SALT LAKE CITY — University of Utah researchers have discovered a link between increased levels of a type of estrogen in babies in their second trimester and risk for autism, according to a new study.
The findings could eventually help doctors identify babies at risk of autism early in their mothers’ pregnancies and monitor them more closely, as well as provide early interventions to ensure the children’s well-being, said Dr. Deborah A. Bilder, the study’s first author.
Bilder serves as a U. associate professor of psychiatry and principal investigator of the Utah Registry of Autism and Developmental Disabilities.
The research, published recently in the Journal of Autism and Developmental Disorders, was a collaboration between the University of Utah and Intermountain Healthcare.
Obstetricians from both hospitals recruited more than 10,000 pregnant women throughout Utah from 1999 to 2002 and asked those who were willing to consent for researchers to use serum samples from their blood for research.
In the new study, researchers looked at samples from 72 of the women to determine what was in their serum during the beginning of their second trimesters “to see what in the serum could be associated with autism among the babies that are born,” Bilder explained.
Specifically, they were interested in steroids.
“Because we know that conditions which are associated with higher risk of autism are often related to inflammation and abnormal steroids. There’s a lot of work that’s currently being done looking at inflammation, as it should be, in regard to the role it might play in the baby’s development of autism,” Bilder said.
“But there is no work being done is looking at the steroids that accompany inflammation or accompany other sources of stress beyond inflammation that reflect how the mother, the placenta and the baby are responding to stress.”
Researchers wanted to learn whether there were differences in steroids between samples drawn from moms whose babies developed autism compared to moms whose babies didn’t.

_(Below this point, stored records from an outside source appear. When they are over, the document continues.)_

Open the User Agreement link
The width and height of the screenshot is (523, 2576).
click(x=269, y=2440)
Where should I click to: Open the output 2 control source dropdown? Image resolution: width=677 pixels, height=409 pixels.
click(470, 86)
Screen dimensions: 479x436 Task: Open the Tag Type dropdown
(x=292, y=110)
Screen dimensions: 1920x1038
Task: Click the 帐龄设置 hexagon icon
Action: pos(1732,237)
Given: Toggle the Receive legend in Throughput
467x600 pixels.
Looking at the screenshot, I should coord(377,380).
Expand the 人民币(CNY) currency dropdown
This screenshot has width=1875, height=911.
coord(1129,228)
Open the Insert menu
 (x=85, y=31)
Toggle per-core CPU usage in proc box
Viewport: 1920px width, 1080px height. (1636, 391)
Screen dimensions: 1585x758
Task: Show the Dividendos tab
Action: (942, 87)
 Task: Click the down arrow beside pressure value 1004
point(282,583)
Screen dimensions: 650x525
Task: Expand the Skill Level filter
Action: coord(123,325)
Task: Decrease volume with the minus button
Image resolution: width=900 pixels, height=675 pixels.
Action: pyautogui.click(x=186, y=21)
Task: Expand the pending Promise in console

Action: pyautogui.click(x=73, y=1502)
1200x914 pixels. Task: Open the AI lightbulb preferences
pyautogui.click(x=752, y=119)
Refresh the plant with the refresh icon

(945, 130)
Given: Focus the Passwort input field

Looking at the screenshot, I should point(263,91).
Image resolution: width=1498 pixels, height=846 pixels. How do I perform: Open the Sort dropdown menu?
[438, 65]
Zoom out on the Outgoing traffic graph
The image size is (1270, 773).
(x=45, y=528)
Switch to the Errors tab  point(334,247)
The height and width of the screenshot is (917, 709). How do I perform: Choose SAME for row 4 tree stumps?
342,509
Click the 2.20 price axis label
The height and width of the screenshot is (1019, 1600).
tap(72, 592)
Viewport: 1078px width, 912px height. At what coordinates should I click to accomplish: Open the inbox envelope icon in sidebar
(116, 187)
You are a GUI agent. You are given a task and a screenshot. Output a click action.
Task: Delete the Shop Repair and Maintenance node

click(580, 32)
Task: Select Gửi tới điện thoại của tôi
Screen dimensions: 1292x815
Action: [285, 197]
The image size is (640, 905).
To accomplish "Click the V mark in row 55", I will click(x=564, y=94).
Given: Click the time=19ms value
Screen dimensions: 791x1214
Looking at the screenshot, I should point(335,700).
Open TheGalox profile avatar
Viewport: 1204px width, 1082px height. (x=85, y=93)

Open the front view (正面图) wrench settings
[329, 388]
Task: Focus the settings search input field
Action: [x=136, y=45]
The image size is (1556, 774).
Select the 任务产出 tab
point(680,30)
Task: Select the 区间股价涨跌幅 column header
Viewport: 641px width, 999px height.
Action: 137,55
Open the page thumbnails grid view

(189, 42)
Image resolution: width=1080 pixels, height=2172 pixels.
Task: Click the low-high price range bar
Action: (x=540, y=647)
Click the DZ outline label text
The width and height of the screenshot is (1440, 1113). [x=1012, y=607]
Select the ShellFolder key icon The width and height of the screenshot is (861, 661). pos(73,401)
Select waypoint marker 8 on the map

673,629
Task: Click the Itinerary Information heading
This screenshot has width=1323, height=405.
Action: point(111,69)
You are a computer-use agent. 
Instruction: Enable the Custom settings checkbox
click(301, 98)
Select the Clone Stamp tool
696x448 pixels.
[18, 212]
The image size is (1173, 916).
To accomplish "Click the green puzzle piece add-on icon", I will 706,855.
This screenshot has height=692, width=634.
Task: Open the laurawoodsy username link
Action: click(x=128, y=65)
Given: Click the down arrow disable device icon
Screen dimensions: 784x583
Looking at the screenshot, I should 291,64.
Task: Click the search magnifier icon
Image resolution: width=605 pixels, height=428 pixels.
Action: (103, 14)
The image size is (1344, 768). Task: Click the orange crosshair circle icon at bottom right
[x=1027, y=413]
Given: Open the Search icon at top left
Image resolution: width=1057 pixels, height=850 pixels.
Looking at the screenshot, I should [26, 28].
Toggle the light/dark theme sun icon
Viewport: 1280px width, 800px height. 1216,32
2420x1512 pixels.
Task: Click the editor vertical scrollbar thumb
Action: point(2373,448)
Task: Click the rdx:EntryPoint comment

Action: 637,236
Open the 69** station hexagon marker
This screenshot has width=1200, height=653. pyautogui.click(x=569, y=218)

They looked at birth certificate data to identify autism cases among children of mothers who provided the samples.
Both the control group and the group of mothers whose children had autism were selected so that 50% of each group had an exposure to a condition such as gestational diabetes, hypertension and preeclampsia. Previous studies have shown links between those conditions and autism risk.
The researchers looked at several different steroids in the blood samples. Bilder said she expected to find increased levels of steroids that were known to be associated with the conditions, like testosterone. She found those steroids, but they did not reach a statistical significance, according to Bilder.
Bilder also expected progesterone and testosterone in the kids who developed autism to be elevated.
“But that’s not what I found. Instead, what I found, is estradiol being elevated in the children who developed autism,” she said.
Estradiol is a type of estrogen. Lower levels of estradiol in a baby usually indicate a concern with the baby, and high estrogen levels are not currently associated with abnormal conditions.
But as the researchers looked at the steroid hormones that were measured, “what we realized is that the higher estrogen levels being produced by the placenta actually may be stimulating the baby’s development of his or her stress response.”
Usually, a baby’s stress response takes time so that when the pregnancy reaches full term, the baby has developed its own stress response. But elevated levels of estrogen cause the baby’s stress response to develop early, Bilder said.
That prepares babies, when there is an issue, to survive outside the mom. It causes early growth of the lungs, gut and skin so that if the baby doesn’t make it all the way through pregnancy, it’s more likely to survive, she said.
The findings indicated that in the babies with autism, something set off their stress response early.
Studies have shown that children with autism have an abnormal stress response, according to Bilder. She believes the mechanism that triggers the early stress response during pregnancy may still be affecting children with autism past delivery.
Bilder doesn’t think doctors should target the higher estradiol levels or try to lower them. Instead, because it signals a “protective mechanism, that baby is surviving,” doctors should target something that doesn’t jeopardize the baby’s survival.
“By being able to have a way of looking at the baby’s well-being in that regard, I think that opens up the door to considering how can you reduce the stress on that baby?” Bilder explained.
She also doesn’t want the findings to be used to select pregnancies, even if it became possible to discover autism earlier. The researchers didn’t identify a threshold for normal or abnormal levels of estradiol. Instead, Bilder believes earlier identification could help doctors monitor the babies more closely, and provide early intervention if needed.
The findings also highlight a unique partnership between two separate health care systems.
“What really excites me so much about this, first of all, is I think it demonstrated what’s possible here in Utah, really, because of the willingness of two otherwise rival health care systems to work together for a common goal, which is to reduce the risk of autism and improve the well-being of individuals in their families with autism. And there’s a clear commitment by Intermountain and the University for that,” Bilder said.
The research was also supported by the Utah Department of Health, the Utah State Board of Education, the Utah Registry of Autism and Developmental Disabilities, and the Pedigree and Population Resource at Huntsman Cancer Institute.